This page created 6 September 2014, and last modified: 6 September 2014
The Secunda Flavia gemina is listed as one of the Legiones comitatenses under the Magister Militum per Thracias. Its shield pattern is shown in various manuscripts as below:
The shield pattern features a red boss (white in B) encircled by a blue band. Surrounding this is a yellow band, radiating from which are 7 (B), 12 (O, M), or 13 (P, W) spokes; the spokes terminate in a second yellow band giving the impression of the tyre of a wheel. The spaces between the spokes are green (faded to yellow in M, and white in W); outside the wheel's tyre is the shield's rim, which is red.

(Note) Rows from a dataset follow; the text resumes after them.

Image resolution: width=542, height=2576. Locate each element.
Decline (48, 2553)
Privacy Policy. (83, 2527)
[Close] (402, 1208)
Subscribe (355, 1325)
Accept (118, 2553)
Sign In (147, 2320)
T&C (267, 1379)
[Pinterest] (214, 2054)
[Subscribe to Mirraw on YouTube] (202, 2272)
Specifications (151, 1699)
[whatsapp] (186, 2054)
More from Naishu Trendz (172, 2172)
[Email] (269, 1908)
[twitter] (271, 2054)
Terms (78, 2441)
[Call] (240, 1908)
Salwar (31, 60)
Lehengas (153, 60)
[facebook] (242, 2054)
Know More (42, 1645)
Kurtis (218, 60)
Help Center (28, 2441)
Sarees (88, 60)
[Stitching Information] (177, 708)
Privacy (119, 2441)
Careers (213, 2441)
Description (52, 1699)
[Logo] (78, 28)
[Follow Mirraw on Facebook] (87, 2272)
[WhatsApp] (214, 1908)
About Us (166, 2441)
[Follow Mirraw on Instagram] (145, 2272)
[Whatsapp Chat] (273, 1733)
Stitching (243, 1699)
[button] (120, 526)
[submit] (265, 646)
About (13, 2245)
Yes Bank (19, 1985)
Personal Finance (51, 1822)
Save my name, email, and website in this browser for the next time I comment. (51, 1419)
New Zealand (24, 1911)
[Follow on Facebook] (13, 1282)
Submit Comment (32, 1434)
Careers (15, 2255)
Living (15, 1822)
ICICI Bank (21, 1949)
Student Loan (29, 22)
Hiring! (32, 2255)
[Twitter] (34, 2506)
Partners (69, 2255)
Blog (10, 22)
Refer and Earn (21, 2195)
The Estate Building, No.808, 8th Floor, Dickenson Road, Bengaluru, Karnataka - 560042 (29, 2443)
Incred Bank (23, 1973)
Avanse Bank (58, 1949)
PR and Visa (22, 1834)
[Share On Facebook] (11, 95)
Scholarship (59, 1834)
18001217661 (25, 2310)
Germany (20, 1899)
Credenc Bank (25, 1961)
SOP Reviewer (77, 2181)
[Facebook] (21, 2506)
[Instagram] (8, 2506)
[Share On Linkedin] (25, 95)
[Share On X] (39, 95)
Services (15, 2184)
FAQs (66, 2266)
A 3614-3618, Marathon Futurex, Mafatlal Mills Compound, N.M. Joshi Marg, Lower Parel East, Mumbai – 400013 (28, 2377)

The shield pattern is similar to both those of the Solenses Gallicani and the Gratianenses, both under the Magister Militum per Thracias, as well as that of the Britones seniores under the Magister Militum per Illyricum; a wheel image is also invoked more explictly by the pattern of the Secunda Britannica / Secundani, as can be seen below from the following patterns taken from the Paris manuscript:
The name Flavia presumably refers to one of the (second so-named) Flavian-dynasty emperors, starting with the elevation of Constantius Chlorus as Caesar in 293, and ending with the death of Julian in 363. Accordingly, many other units in the Notitia carry the same name; among the various legions, those called Legio II Flavia... include not only the Secunda Flavia gemina, but also the Secunda Flavia Constantia Thebaeorum, under the Magister Militum per Orientem; the Secunda Flavia Virtutis, under the Comes Africae; and the Secunda Flavia Constantiniana, apparently under both the Comes Africae and the Comes Tingitaniae.
The moniker gemina shows the unit was in some way a "twin"; and indeed, the unit immediately preceding the Secunda Flavia gemina in the list of the Magister Militum per Thracias, and with which it was presumably brigaded, is the Prima Flavia gemina. However, earlier legions seem to have been given the moniker when they absorbed a large number of men from other legions (e.g. after disbandments), so in what way(s) the Secunda Flavia gemina and the Prima Flavia gemina were "twinned" can only be speculated at.
The similarity of the shield pattern of the Secunda Flavia gemina with that of the Britones seniores on one hand, and that of the Solenses Gallicani on the other, is intriguing. Given the clearly "British" Secundani Britannica and the Britones seniores both feature wheel-like shield patterns, it is tempting look for British connections in the other units. If the Solenses Gallicani represents an offshoot of the Solenses seniores, and that the Solenses seniores is an ex-British unit, then it might not be surprising that the Solenses Gallicani also carries a "British" themed pattern. Secunda Flavia gemina might speculatively be connected with a British theme through having been (re)constituted from a British unit (or units) - perhaps Legio XX Valeria Victrix, if it was not involved with the formation of the Solenses seniores. Perhaps it was another detachment of Legio II Augusta, but which had been reinforced with men from the Twentieth. Nonetheless, these similarities could be accounted for in other ways, or even be just coincidental.